Tuesday, January 29, 2013

Maria's Song, Chapter 1: It's Just What I Wanted!

This week's Trifecta challenge concerns the word, "mouth"......as in, the mouth of a river or the mouth of a bottle.

I have chosen to write the second part of my story concerning the little girl in the blue dress from the weekend challenge, two weekends ago.  Click here to read "Maria's Song:  Part 1".

My hope, with this instalment of the story, is to develop a sense of the loving family home life Laura enjoys.  Next instalment, I shall contrast this by introducing Maria and her family life.   But, for now, I hope that you enjoy this part of the story.

Maria's Song:  Chapter 1, Part 2, It's Just What I Wanted!

The last of the party guests had gone to their homes, leaving Laura and her parents a welcome silence in which to exhale and collapse.
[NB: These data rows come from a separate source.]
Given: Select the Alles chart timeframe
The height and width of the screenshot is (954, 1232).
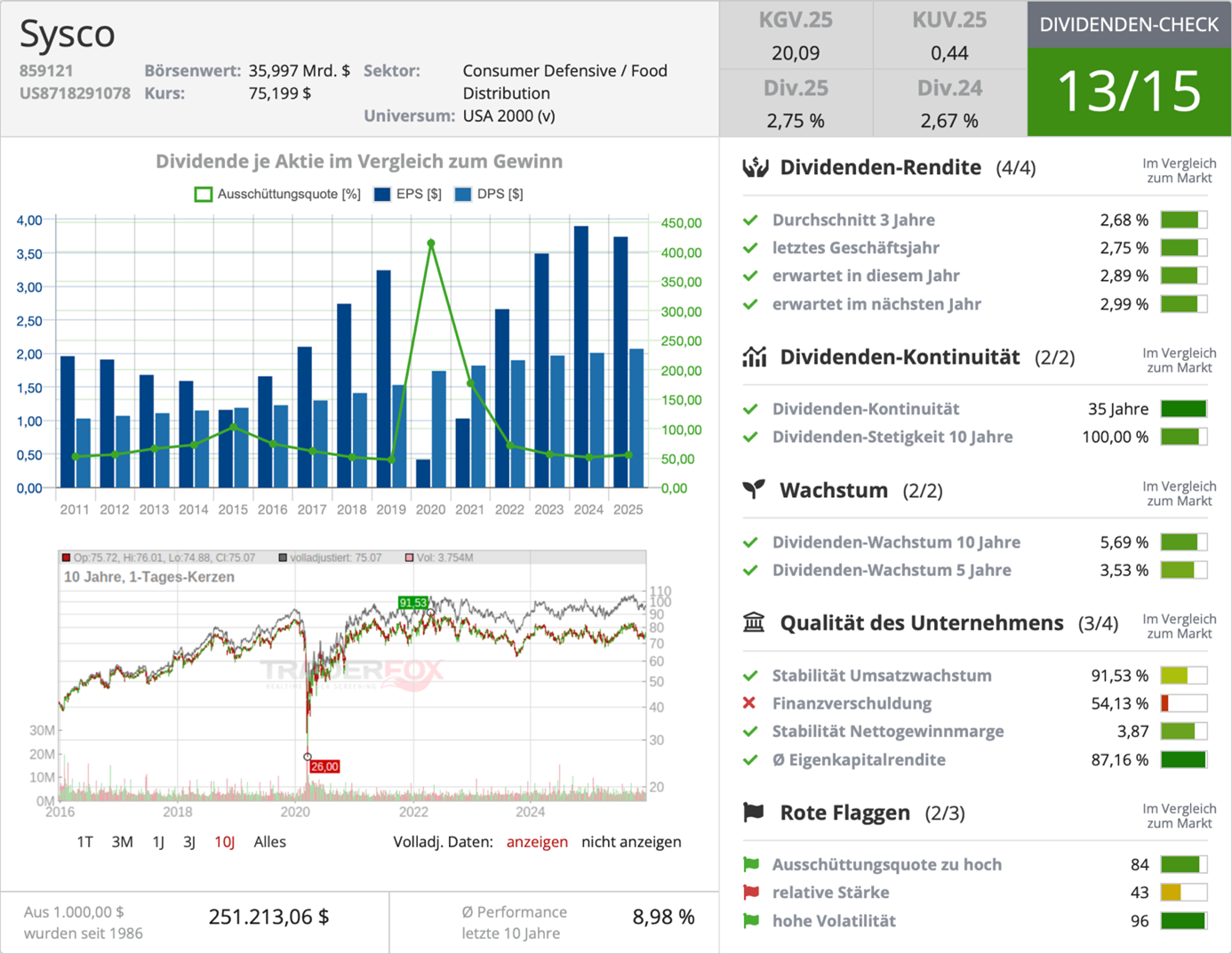Looking at the screenshot, I should pos(269,841).
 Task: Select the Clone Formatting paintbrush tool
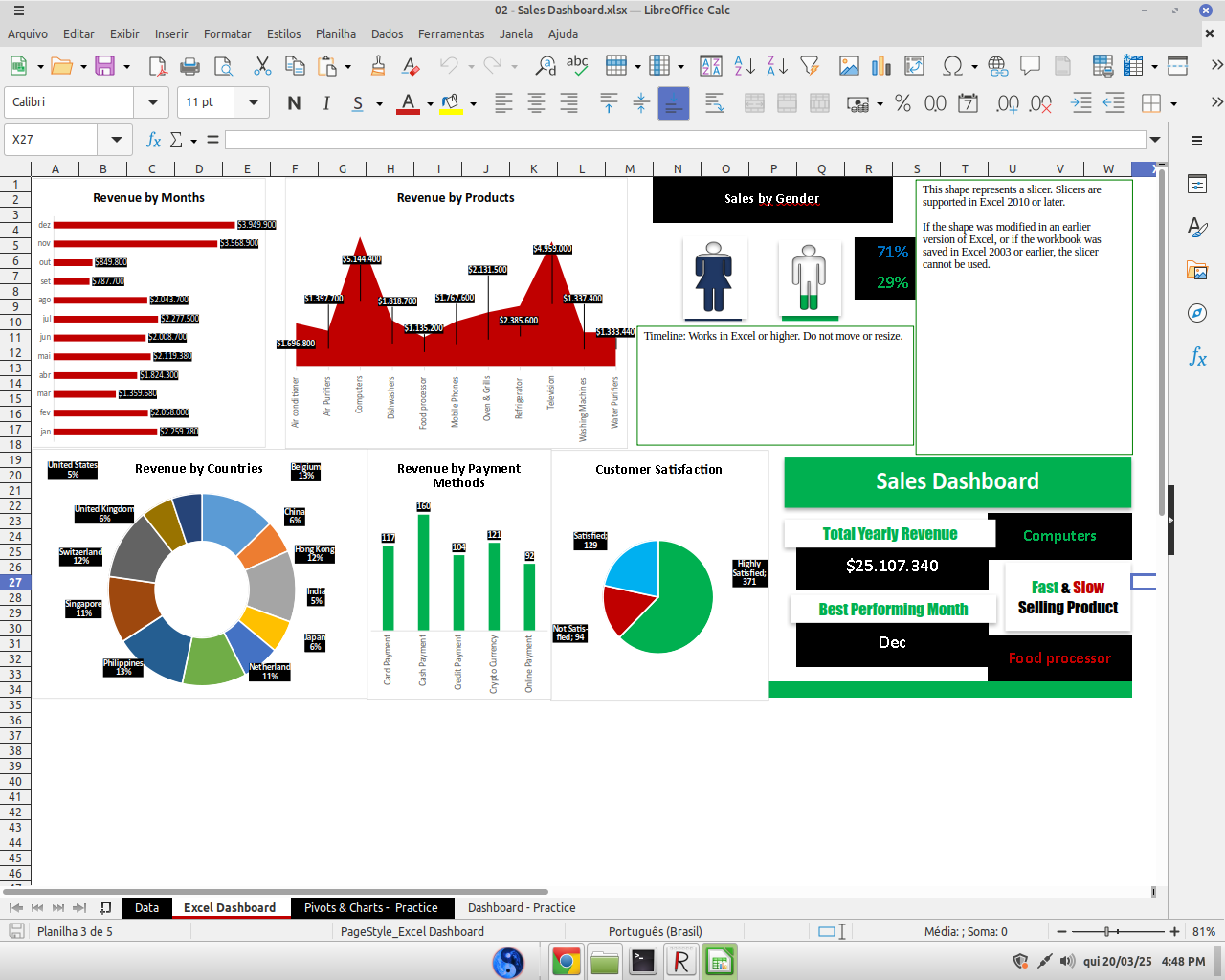point(379,66)
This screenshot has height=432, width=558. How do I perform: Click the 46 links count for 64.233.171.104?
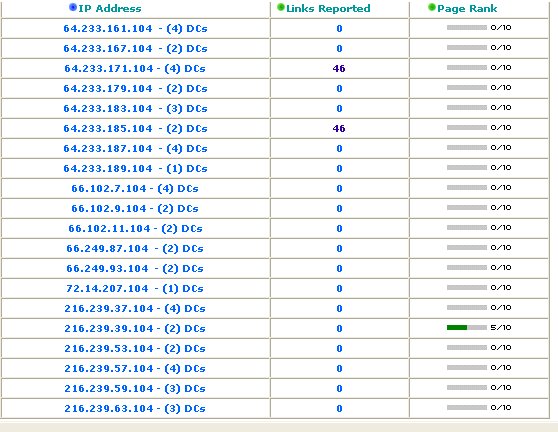(339, 68)
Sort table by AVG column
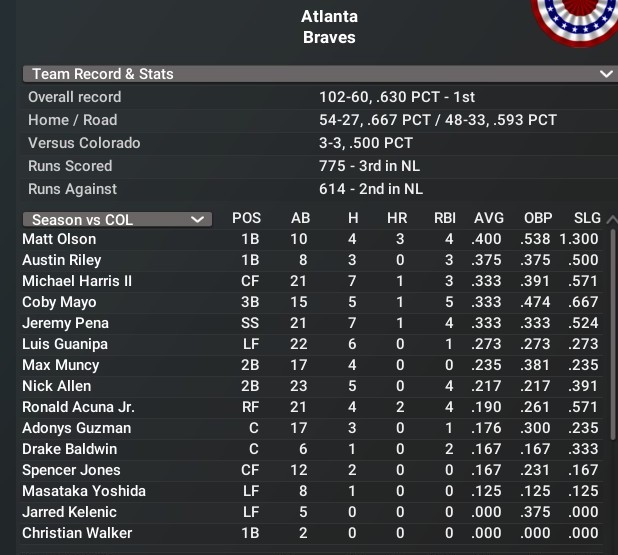The height and width of the screenshot is (555, 618). [x=489, y=219]
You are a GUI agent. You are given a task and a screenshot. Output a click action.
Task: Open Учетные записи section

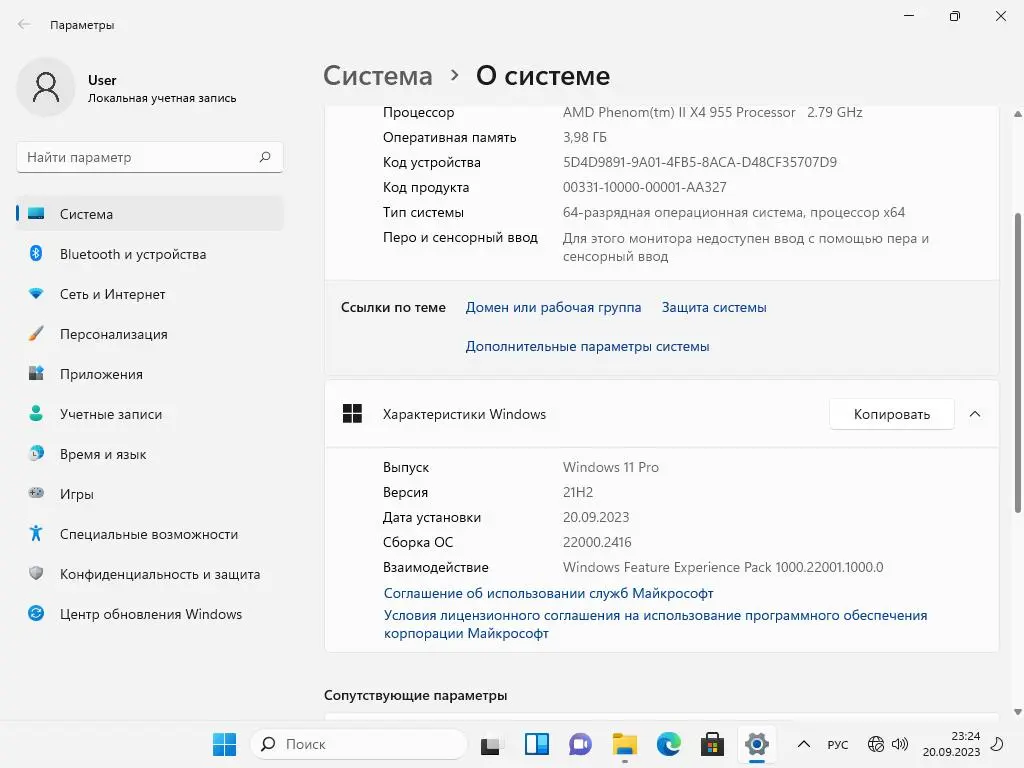tap(110, 414)
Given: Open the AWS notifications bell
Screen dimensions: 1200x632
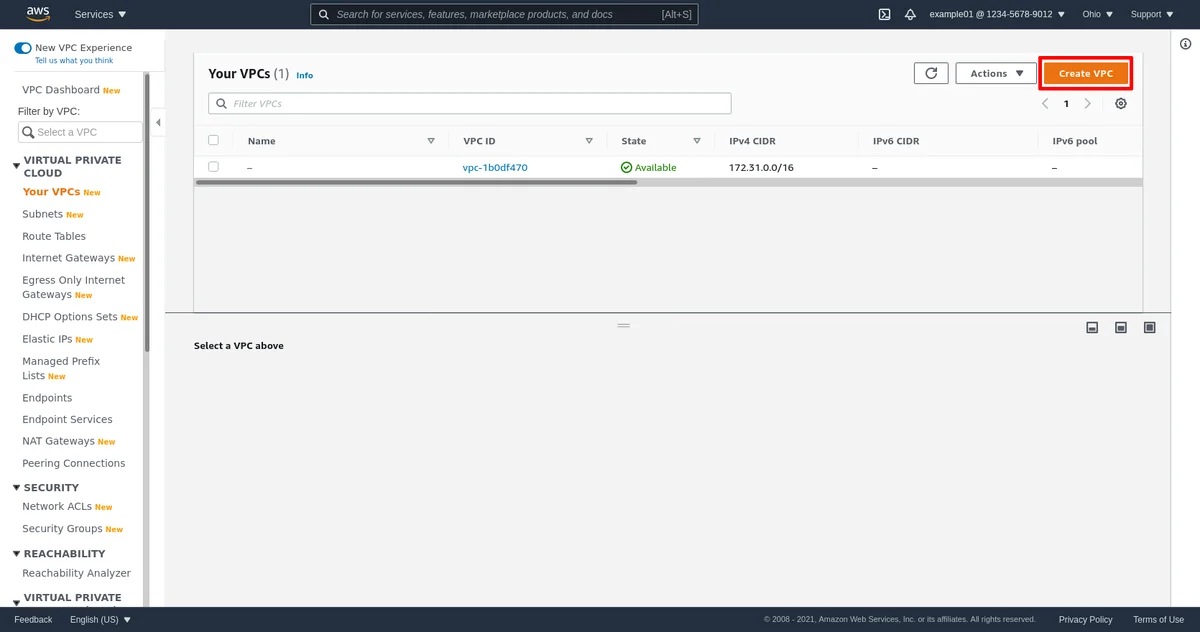Looking at the screenshot, I should [909, 14].
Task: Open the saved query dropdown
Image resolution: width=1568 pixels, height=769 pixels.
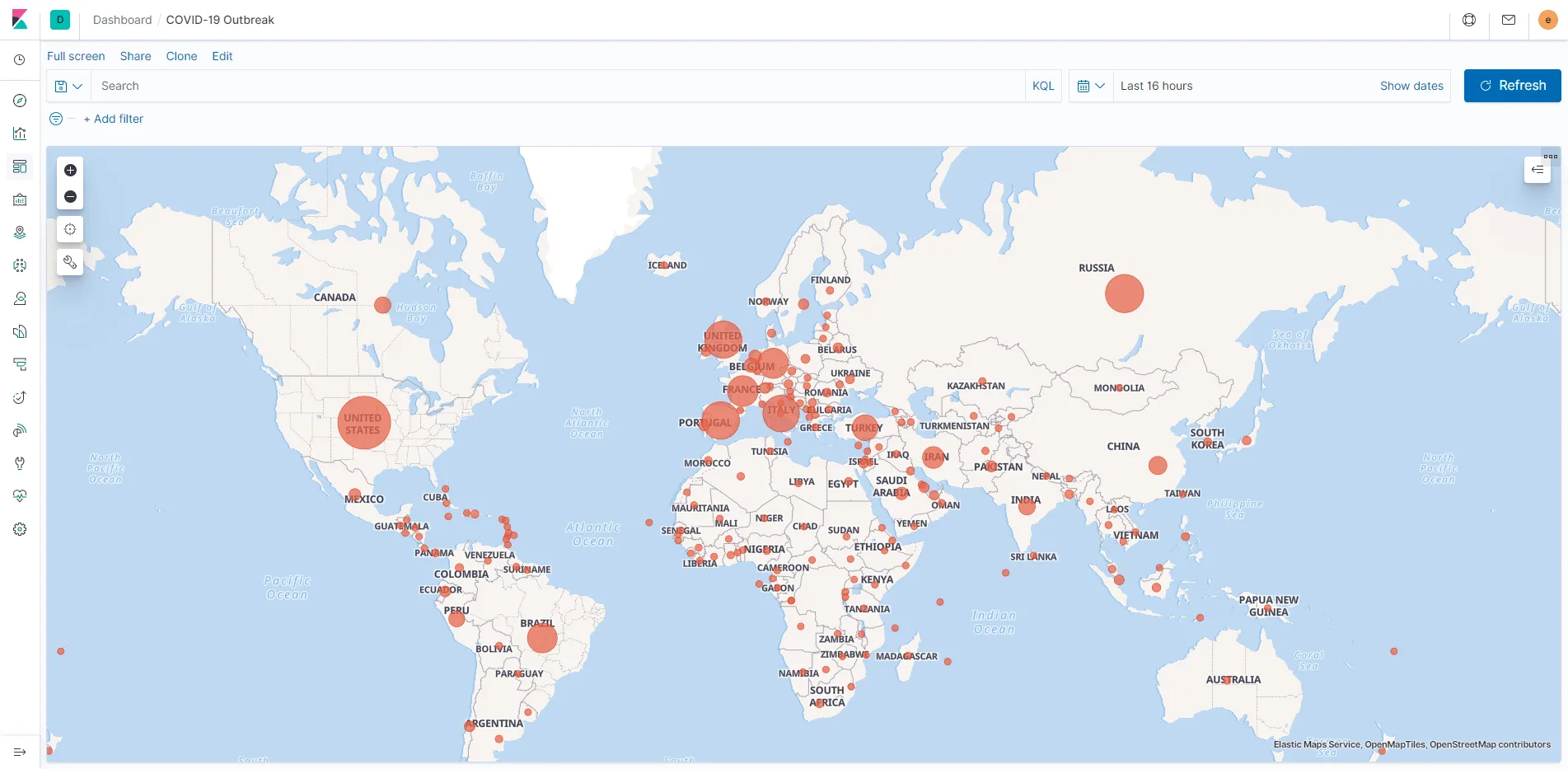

Surrounded by balloons, paper plates and the easy quiet of their now empty house, the three flopped down upon the couch. Laura held on to her father's arm and snuggled against him.  No one spoke. Each replaying their own memories of, what was, a very good party.

Laura's eyes slowly began to close.  Mom and Dad looked at each other and smiled.

Dad picked Laura up and carried her to her bedroom, where soft, comfy pyjamas and warm blankets awaited.  Once dressed and ready, she climbed into bed, clutching Maria. Dad kissed her forehead, brushed away a strand of hair from her eyes and tucked her comforter around her neck.

"Happy birthday, Sweetheart," he said softly.

"Thanks, Daddy," she yawned.  "I had a good time."  She hugged her dolly.

Dad turned off her light and headed for the kitchen. He grabbed two cappuccino glasses. Within moments, fresh drink filled each cup, a blanket of foam nestled against each mouth.

In the living room,  Mom had begun tidying up.

"Come."  Dad held out a cappuccino. "This can wait," he said, gesturing to the mess.

Mom sighed.  They sat down together.  Dad grabbed the remote. The soulful sounds of Cold Specks filled the room.  Mom curled her legs under herself and leaned against her husband.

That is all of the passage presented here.